## BEGIN

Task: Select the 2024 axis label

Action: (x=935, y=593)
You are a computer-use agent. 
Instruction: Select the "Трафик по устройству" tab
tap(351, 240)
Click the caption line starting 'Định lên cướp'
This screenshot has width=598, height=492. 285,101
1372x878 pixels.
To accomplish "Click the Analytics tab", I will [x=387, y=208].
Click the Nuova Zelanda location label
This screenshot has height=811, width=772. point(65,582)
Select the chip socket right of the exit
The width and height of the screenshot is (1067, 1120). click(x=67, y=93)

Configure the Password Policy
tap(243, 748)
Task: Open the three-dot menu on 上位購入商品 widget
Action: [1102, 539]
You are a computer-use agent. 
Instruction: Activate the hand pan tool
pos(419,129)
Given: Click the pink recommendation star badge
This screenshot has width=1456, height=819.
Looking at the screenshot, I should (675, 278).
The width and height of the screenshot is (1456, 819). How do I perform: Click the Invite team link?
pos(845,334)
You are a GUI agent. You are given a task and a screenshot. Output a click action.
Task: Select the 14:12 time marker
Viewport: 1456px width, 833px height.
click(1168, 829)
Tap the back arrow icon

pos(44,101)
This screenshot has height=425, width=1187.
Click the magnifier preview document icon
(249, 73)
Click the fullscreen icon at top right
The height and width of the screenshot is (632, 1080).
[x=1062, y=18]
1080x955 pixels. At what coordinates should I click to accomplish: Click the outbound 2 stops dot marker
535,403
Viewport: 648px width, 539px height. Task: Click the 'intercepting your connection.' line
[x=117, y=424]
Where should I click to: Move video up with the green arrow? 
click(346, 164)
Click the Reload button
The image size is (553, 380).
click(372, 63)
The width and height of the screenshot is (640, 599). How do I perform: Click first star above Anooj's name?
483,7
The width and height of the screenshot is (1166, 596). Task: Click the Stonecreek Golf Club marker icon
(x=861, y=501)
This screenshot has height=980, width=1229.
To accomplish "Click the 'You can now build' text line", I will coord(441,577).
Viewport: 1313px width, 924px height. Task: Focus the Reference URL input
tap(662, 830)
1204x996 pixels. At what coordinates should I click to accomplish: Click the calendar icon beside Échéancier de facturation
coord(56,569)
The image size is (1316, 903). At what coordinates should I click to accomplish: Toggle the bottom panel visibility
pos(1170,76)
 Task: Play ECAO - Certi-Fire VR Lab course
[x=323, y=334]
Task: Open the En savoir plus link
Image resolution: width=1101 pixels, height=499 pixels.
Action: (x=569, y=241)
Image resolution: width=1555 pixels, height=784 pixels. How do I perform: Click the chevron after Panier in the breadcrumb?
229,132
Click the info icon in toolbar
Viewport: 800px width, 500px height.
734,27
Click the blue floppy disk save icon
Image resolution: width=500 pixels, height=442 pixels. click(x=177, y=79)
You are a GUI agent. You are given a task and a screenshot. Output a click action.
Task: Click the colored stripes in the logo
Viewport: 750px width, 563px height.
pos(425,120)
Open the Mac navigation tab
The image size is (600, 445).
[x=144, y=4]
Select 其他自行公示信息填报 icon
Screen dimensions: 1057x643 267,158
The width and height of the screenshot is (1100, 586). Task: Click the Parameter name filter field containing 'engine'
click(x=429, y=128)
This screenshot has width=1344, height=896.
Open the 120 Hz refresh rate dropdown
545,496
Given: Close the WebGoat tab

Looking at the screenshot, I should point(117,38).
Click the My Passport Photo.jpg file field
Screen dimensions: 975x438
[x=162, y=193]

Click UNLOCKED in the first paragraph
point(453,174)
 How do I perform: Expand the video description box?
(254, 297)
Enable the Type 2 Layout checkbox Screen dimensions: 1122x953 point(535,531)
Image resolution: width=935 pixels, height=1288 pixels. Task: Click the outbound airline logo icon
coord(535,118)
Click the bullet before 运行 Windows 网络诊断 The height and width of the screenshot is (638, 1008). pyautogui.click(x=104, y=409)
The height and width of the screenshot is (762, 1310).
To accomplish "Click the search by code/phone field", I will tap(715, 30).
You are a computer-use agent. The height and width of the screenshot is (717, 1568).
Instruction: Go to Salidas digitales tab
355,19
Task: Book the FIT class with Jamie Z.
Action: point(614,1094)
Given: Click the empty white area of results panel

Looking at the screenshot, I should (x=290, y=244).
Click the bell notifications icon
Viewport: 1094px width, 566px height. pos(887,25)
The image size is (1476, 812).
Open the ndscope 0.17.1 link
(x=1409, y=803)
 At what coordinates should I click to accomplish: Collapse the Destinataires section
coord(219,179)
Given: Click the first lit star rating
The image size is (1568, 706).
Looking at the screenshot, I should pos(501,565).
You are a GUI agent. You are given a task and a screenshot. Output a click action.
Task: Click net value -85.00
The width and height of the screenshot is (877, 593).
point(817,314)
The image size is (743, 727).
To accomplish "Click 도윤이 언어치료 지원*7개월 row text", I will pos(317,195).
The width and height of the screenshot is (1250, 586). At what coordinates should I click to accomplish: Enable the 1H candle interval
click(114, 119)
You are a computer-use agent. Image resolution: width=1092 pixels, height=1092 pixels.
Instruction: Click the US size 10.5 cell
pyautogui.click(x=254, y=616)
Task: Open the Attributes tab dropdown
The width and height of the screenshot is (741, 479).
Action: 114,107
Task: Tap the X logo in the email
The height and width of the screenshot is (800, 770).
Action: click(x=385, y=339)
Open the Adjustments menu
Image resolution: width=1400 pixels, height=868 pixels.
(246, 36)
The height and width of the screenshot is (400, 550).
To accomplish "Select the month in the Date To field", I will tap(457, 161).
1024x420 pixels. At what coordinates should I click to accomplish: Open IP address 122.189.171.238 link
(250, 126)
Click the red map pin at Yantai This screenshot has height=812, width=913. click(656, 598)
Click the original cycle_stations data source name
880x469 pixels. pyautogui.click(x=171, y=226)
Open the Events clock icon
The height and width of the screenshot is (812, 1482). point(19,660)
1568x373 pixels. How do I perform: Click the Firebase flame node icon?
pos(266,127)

## END

How many lines of the data above contain the string "size"? Reply with the number alone.

-- Exercise solution --
7